* TÂCHE À RÉALISER: Poursuivez le texte ci-dessous sur le travail bénévole en reprenant juste après sa dernière phrase.

* TEXTE FOURNI:
---*---

Deux catégories de bénévoles coexistent et traduisent une « inégalité des rapports au travail ». Certains ont le choix de s’investir en étendant leur activité de salariés à une activité bénévole. D’autres espèrent que leur activité bénévole évoluera un jour vers une activité salariée. « Les premiers sont dans le registre du cumul quand les seconds sont dans celui du « sacrifice ».

Les usages politiques du travail bénévole
« Selon l’auteur, les politiques publiques du bénévolat sont, du moins en partie, des politiques de l’emploi, et ce à double titre : en ce qu’elles visent à développer et/ou à institutionnaliser des formes de travail bénévole dans les services publics, mais aussi car elles mettent au travail (bénévole) des catégories de la population qui ne sont pas dans l’emploi ».
« Loin d’être simplement l’objet d’une politique publique, le bénévolat en est aussi l’instrument et ce sont bien les dimensions de travail au cœur de cette pratique qui permettent à l’Etat de l’instrumentaliser. »

---*---

* DONNÉES FOURNIES:
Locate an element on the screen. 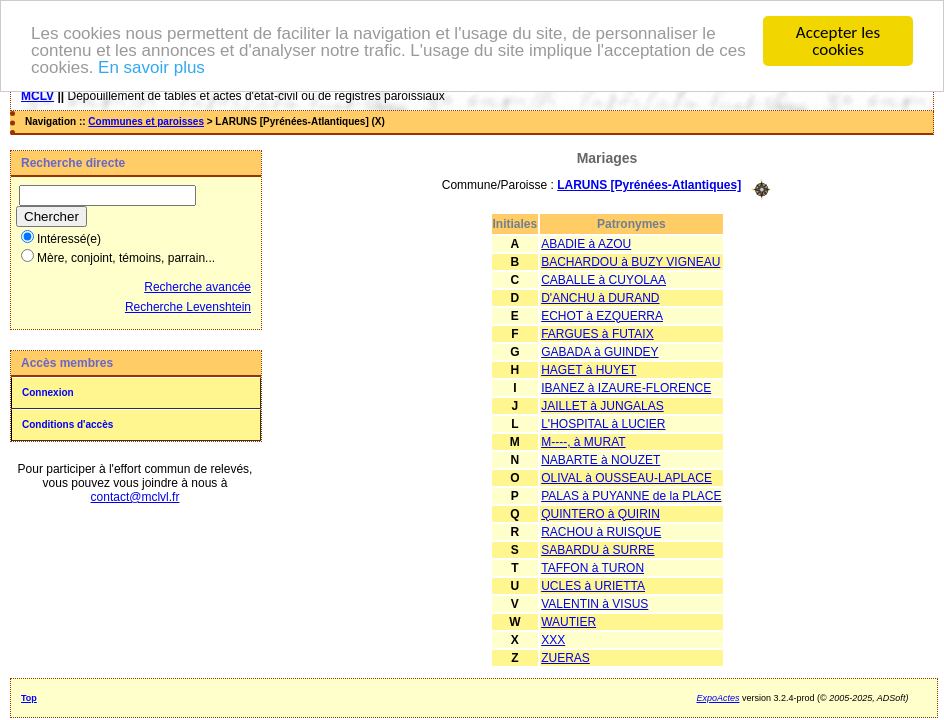 This screenshot has height=720, width=944. M----, à MURAT is located at coordinates (583, 441).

---*---

* RÉPONSE RÉDIGÉE:
Dans les mentalités outre-Atlantique
Aux Etats-Unis, l’individu est au service de la Nation, la communauté est une valeur forte dans la mentalité américaine, et il existe une tradition associative liée à l’histoire de la démocratie américaine et donc une reconnaissance et une valorisation de l’activité bénévole. « La grande différence avec la France est que les américains se mobilisent pour répondre concrètement en tant que société civile à un problème, alors que les Français sont dépendants de l’Etat ou de la collectivité locale », la pratique bénévole « trouvant difficilement sa place dans le fonctionnement démocratique du pays du fait notamment d’une tradition de forte attente par rapport à l’Etat. »
En comparant ainsi la France aux Etats-Unis, Maud Simonet souligne les différences de politiques dans chacun des deux pays, mais constate également les transferts de pratiques qui montrent l’évolution récente de la politique française et la mise en place récente de dispositifs institutionnels, se rapprochant ainsi d’une conception résolument « citoyenne ».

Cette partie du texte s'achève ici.